Re: "an LLM bot can write new code"
If you had hand-written the code and fed it to a modern compiler then an assembly language expert might well describe the result as "I wouldn't have written it excactly like that [but] the code does work". In fact, all computer languages are just a way of writing down *requirements* in a computer-readable form and if your source code does not express your requirements properly, you should not be surprised that the resulting program doesn't do the right thing.
Natural languages, with all their ambiguities, are a truly terrible way to specify requirements and so the first job for most software development projects is to "translate" the plain English requirements of the customer into something at least a *little* bit more rigorous. (<snark>I think this used to be called "analysis", back in the day when people bothered to do it.</snark>)

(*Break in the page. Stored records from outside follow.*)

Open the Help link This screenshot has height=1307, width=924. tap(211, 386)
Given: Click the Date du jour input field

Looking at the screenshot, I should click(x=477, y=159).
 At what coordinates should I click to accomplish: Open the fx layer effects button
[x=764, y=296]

There have been many attempts over the years to persuade a machine to generate code in response to some "prompt" or other. I think it is helpful to divide them into two groups.
The first group is "compilers" and these work quite well. In this model, the "prompt" is in a language with carefully delineated semantics and a careful reader of the prompt can make a reasoned guess whether the resulting output (object code) will actually do what is intended. A key point (though not usually emphasised because it is so stunningly obvious) is that human beings are not supposed to need to read the output.

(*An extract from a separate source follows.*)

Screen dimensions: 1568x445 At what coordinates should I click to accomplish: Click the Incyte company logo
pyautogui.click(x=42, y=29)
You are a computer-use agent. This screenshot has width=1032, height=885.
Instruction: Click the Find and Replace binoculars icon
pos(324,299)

There is a second group of code generators, exemplified by various CASE tools over the decades. These have never gained widespread use. In this model, the "prompt" is less well delineated and the human reader is expected to read (and subsequently maintain!) the output. Using LLMs to generate code would fall into this second group and in my opinion are likely to suffer the same problems (and the same long-term fate) as all other CASE tools.

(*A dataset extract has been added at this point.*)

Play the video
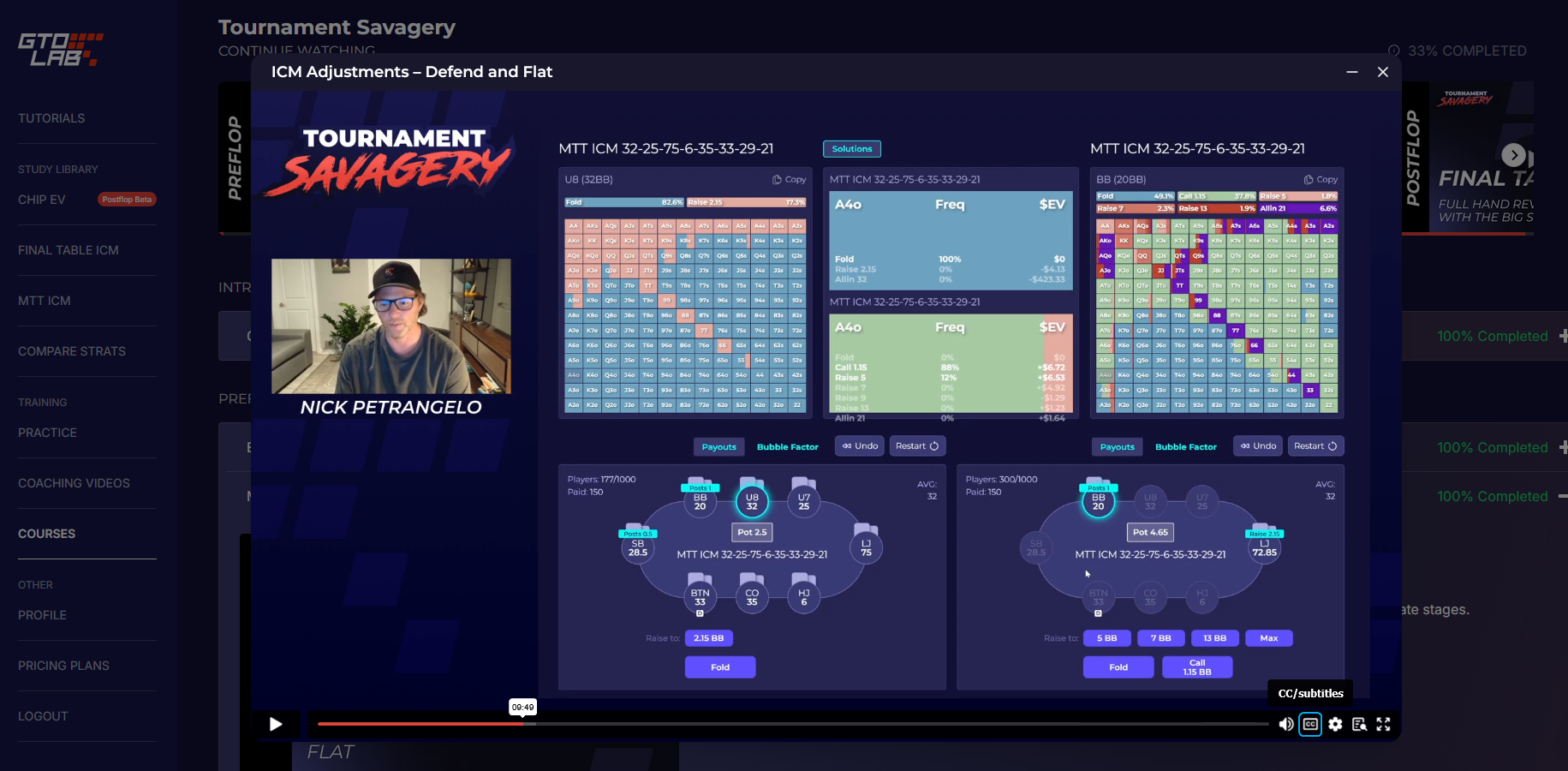 point(277,724)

Domain Specific Languages belong in the first group and have a proven track record. They are a bit harder to produce than simply chatting to WhateverGPT, but the pay-off is correspondingly greater. An LLM's ability to digest the loose language than humans insist on using *might* be a useful component of a DSL design tool. That seems, to me, to be an idea worth exploring. However, if you want reliable software, I still think that the end product of such a design tool has to be a DSL (a prompt language) that has all its semantics nailed down so that you can reason about your code and (ideally) prove aspects of its correctness.